Les marchés financiers ont grimpé pendant la guerre, portés par l’espoir d’un accord. Mais maintenant que la paix se profile, les investisseurs perdent leurs repères.
Pendant des mois, les Bourses ont ignoré les ravages du conflit au Moyen-Orient. Elles ont même battu des records, anticipant une issue favorable. Aujourd’hui, l’accord de paix se précise, et les indices dégringolent. Le Nasdaq 100 a subi sa plus forte correction, les places européennes et asiatiques suivent le mouvement. Un vieux dictant boursier refait surface « acheter la rumeur, vendre la nouvelle ». Les marchés réalisent que les dégâts économiques ne disparaîtront pas d’un coup de signature.
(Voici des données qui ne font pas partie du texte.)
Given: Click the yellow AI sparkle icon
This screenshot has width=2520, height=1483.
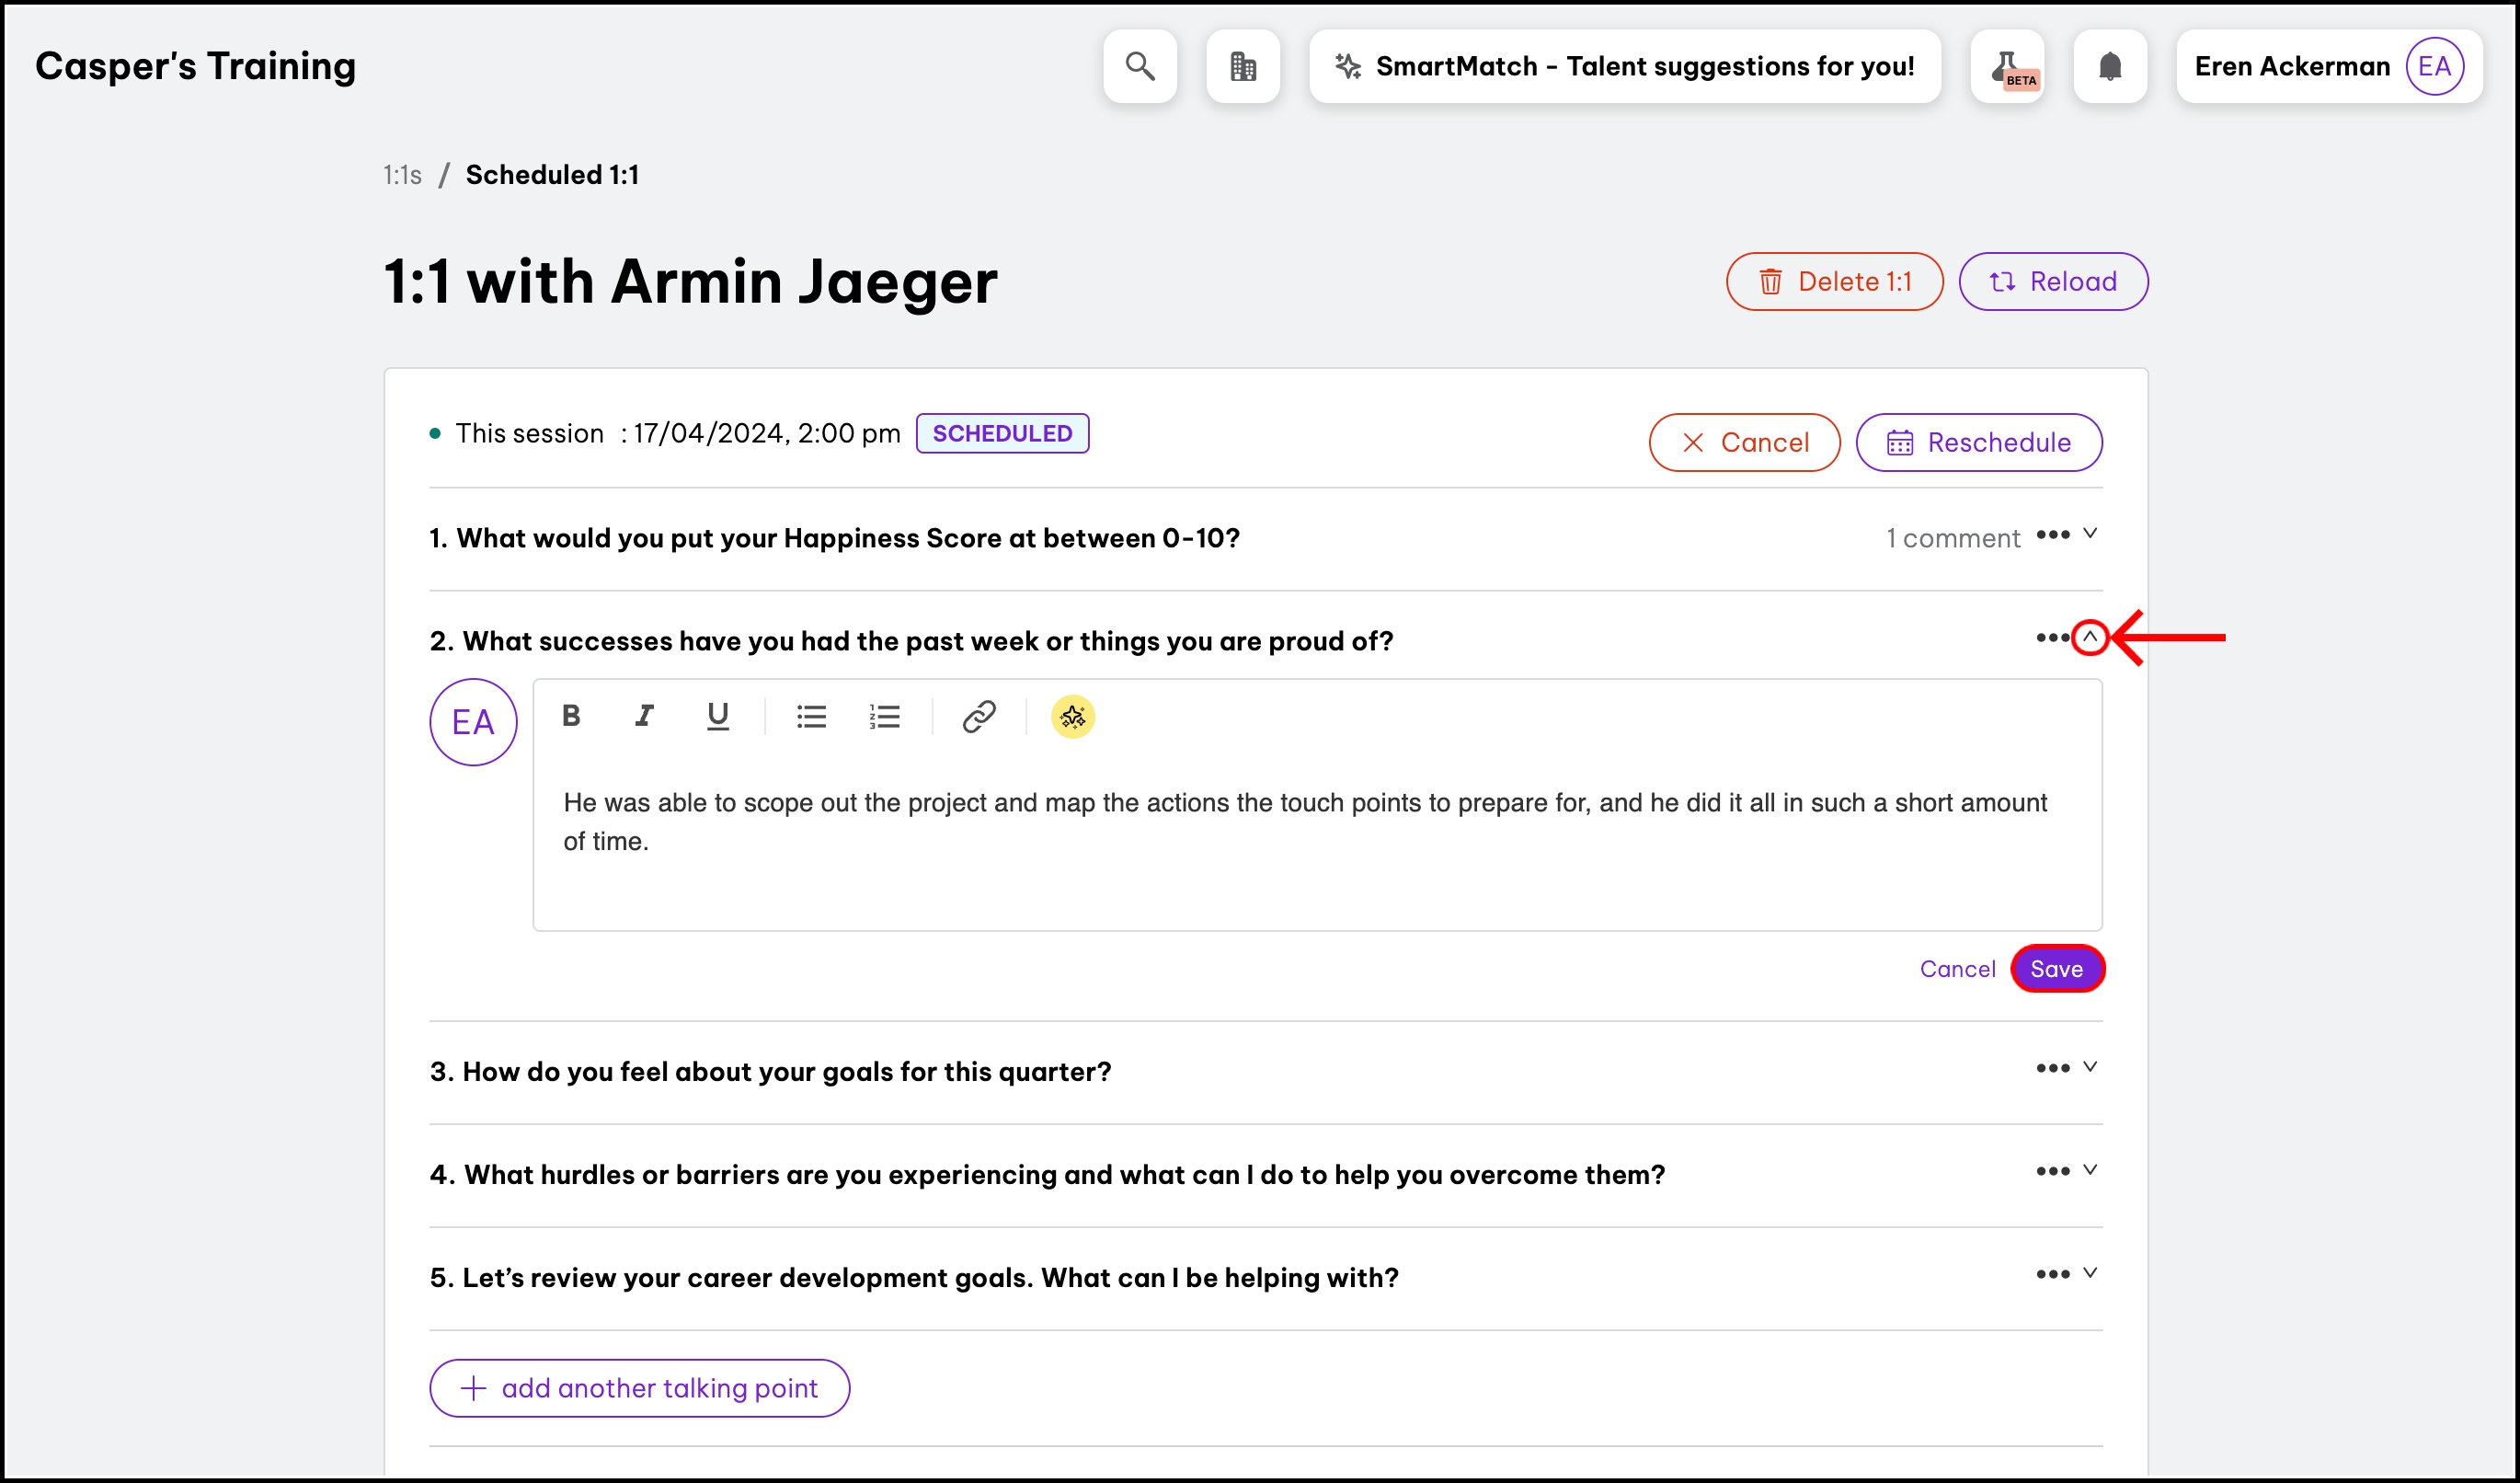Looking at the screenshot, I should point(1072,716).
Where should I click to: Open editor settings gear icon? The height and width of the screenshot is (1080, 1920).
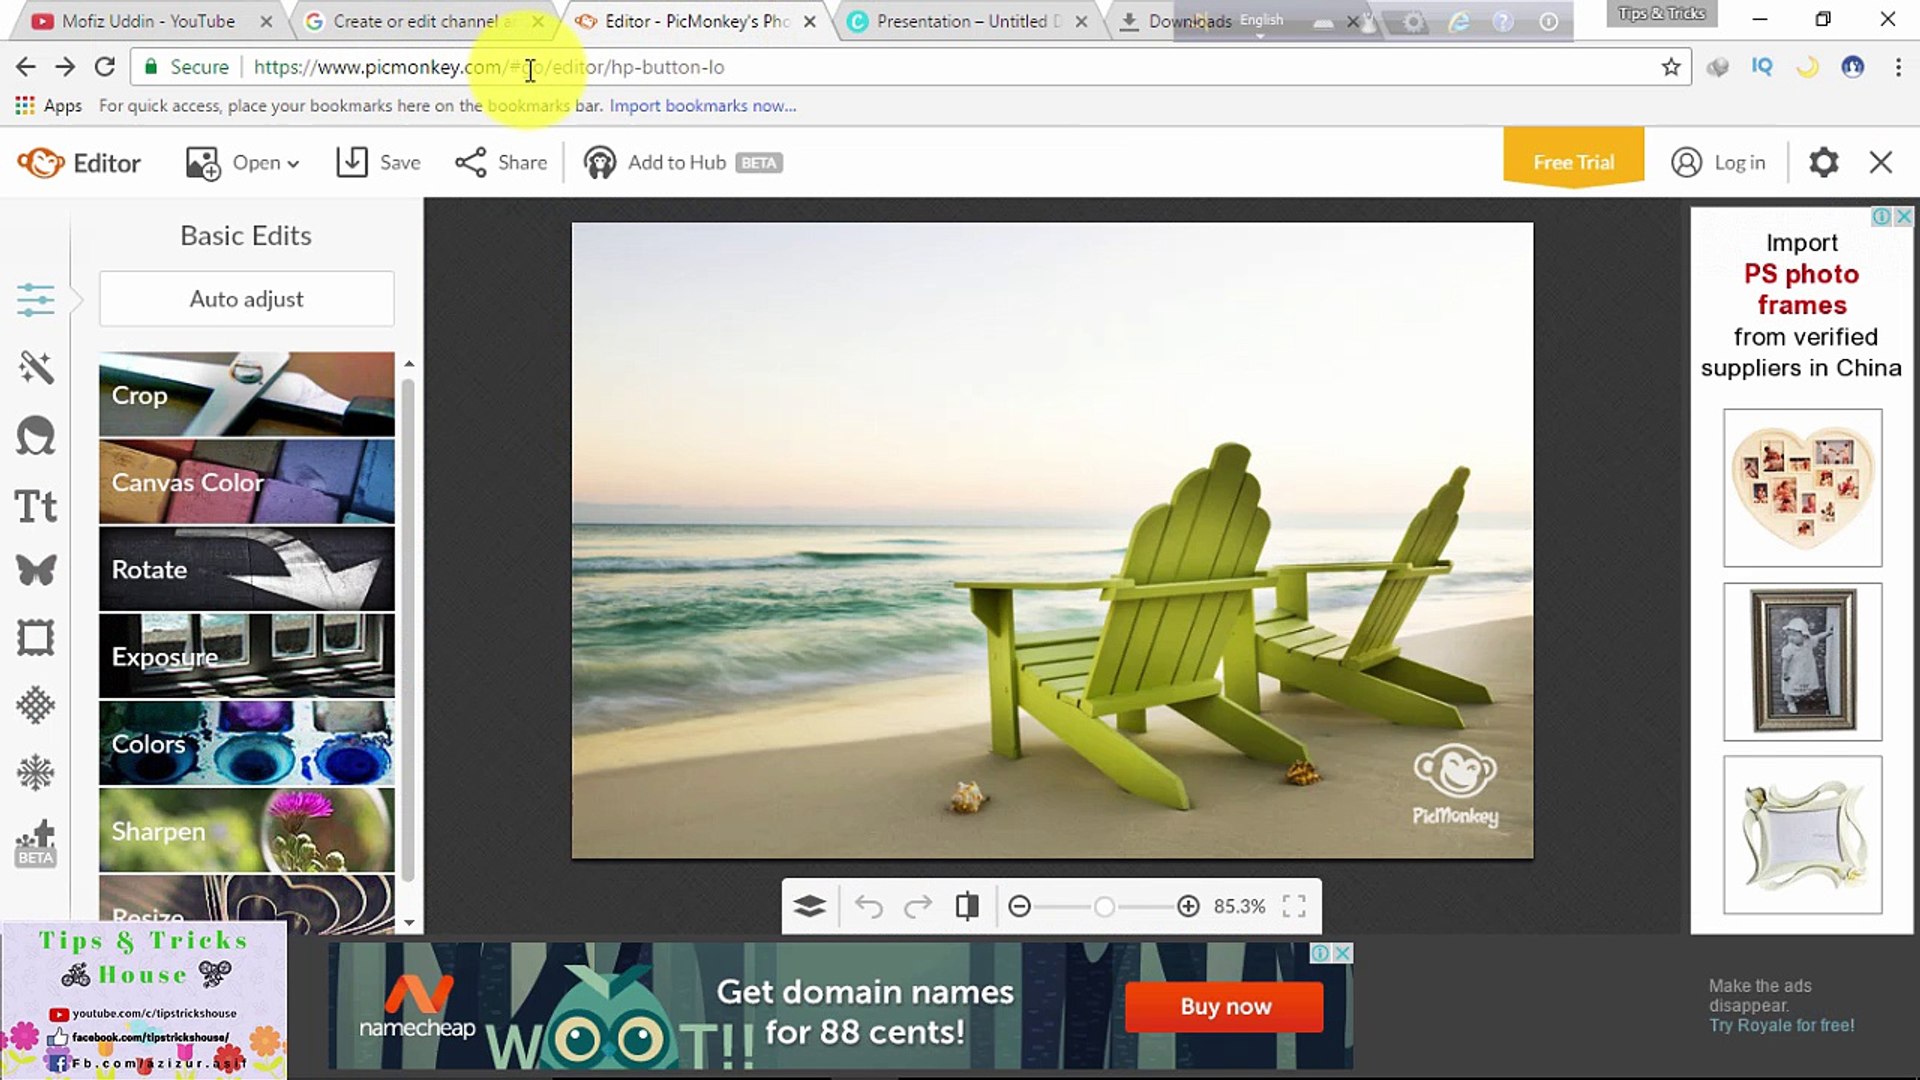coord(1824,162)
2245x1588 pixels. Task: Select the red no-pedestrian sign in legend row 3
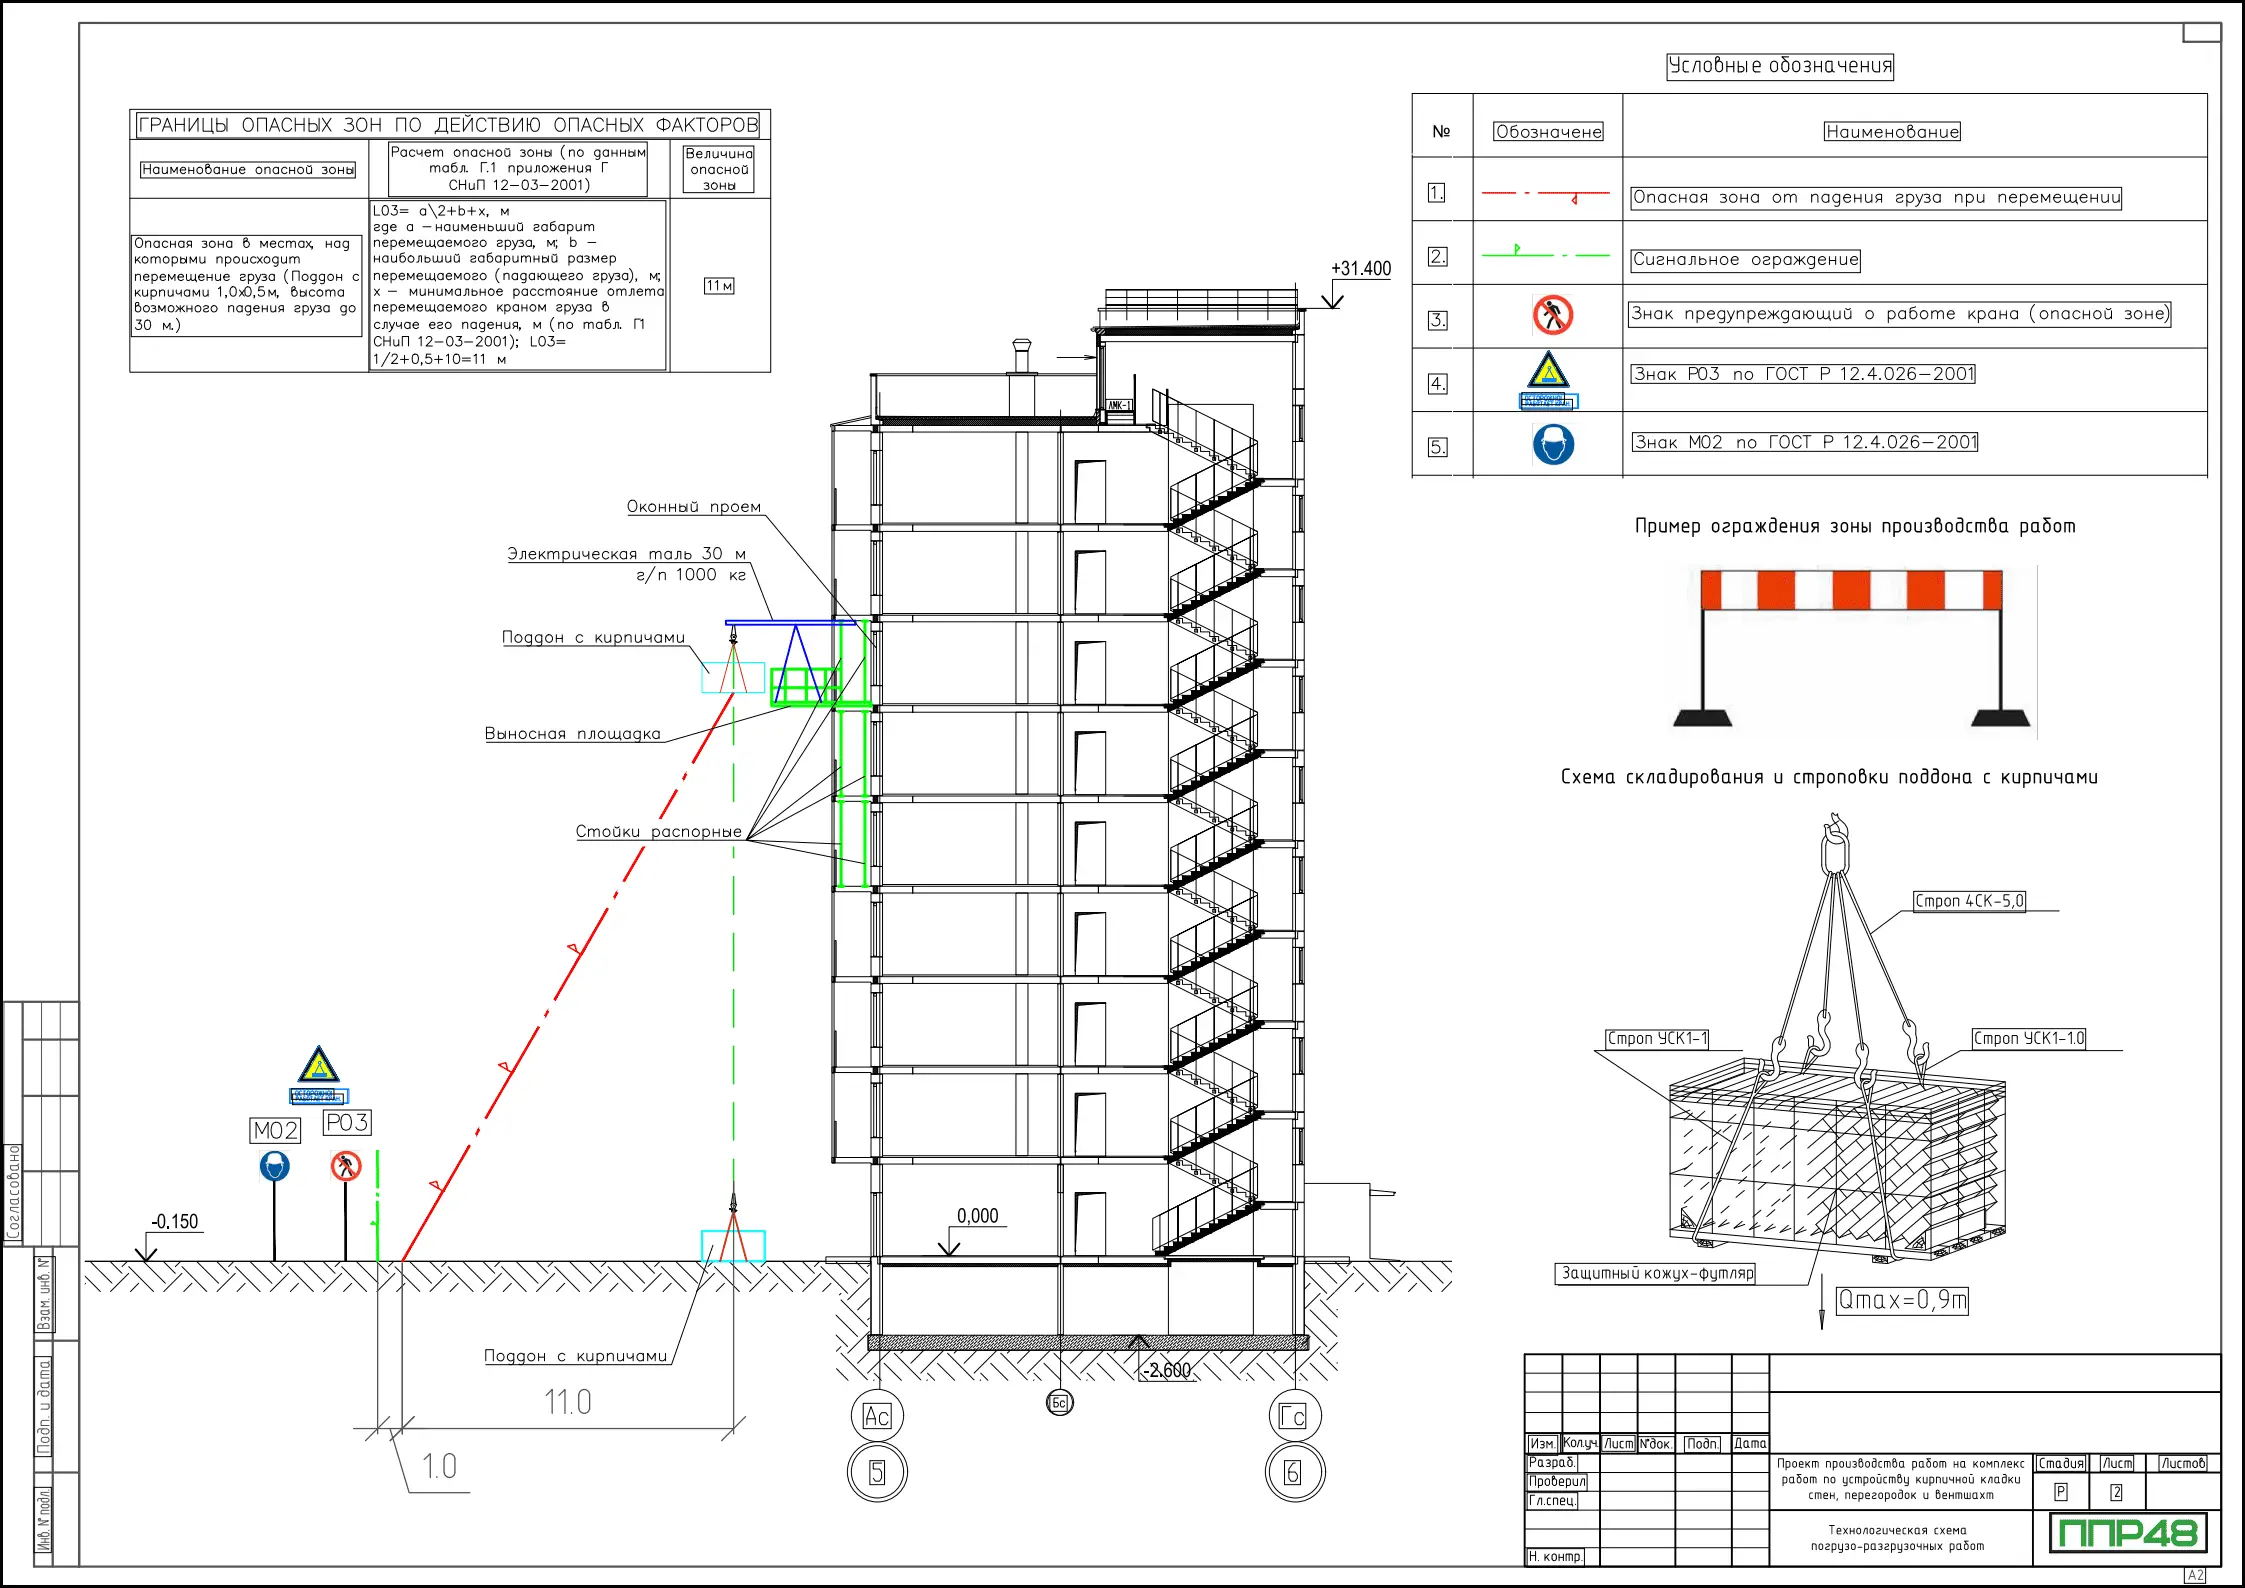1552,315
La chute du prix du pétrole est une bonne nouvelle, mais elle ne suffit pas à effacer trois mois de perturbations.
Le conflit a créé un choc d’offre violent. La fermeture du détroit d’Ormuz et la destruction d’infrastructures énergétiques ont fait flamber les prix de l’énergie, de la chimie, des plastiques ou des semi-conducteurs. L’inflation a bondi. La BCE a déjà relevé son taux directeur à 2,25% en juin, et la Fed pourrait suivre. Les banques centrales réduisent aussi leurs bilans, ce qui maintient les taux longs élevés. Les entreprises technologiques trinquent. Apple a augmenté le prix de ses Mac et iPad de 20%, Microsoft celui de ses Xbox. Ces hausses montrent que les marges sont attaquées par le coût des matières premières. Les investisseurs commencent à douter des bénéfices futurs.
Dans ce climat, la prudence est de mise. Les banques pourraient profiter de la remontée des taux, tandis que la santé et les biens de consommation courante résistent mieux. Certains gestionnaires ont allégé leurs positions dès juin, préservant leurs gains. La tech européenne reste suivie de près, avec l’espoir de racheter à bon compte si les valorissements continuent de baisser. La paix est en vue, mais les séquelles du conflit et les déséquilibres économiques plus larges demanderont du temps pour se dissiper. Les marchés naviguent à vue, entre espoir et réalité.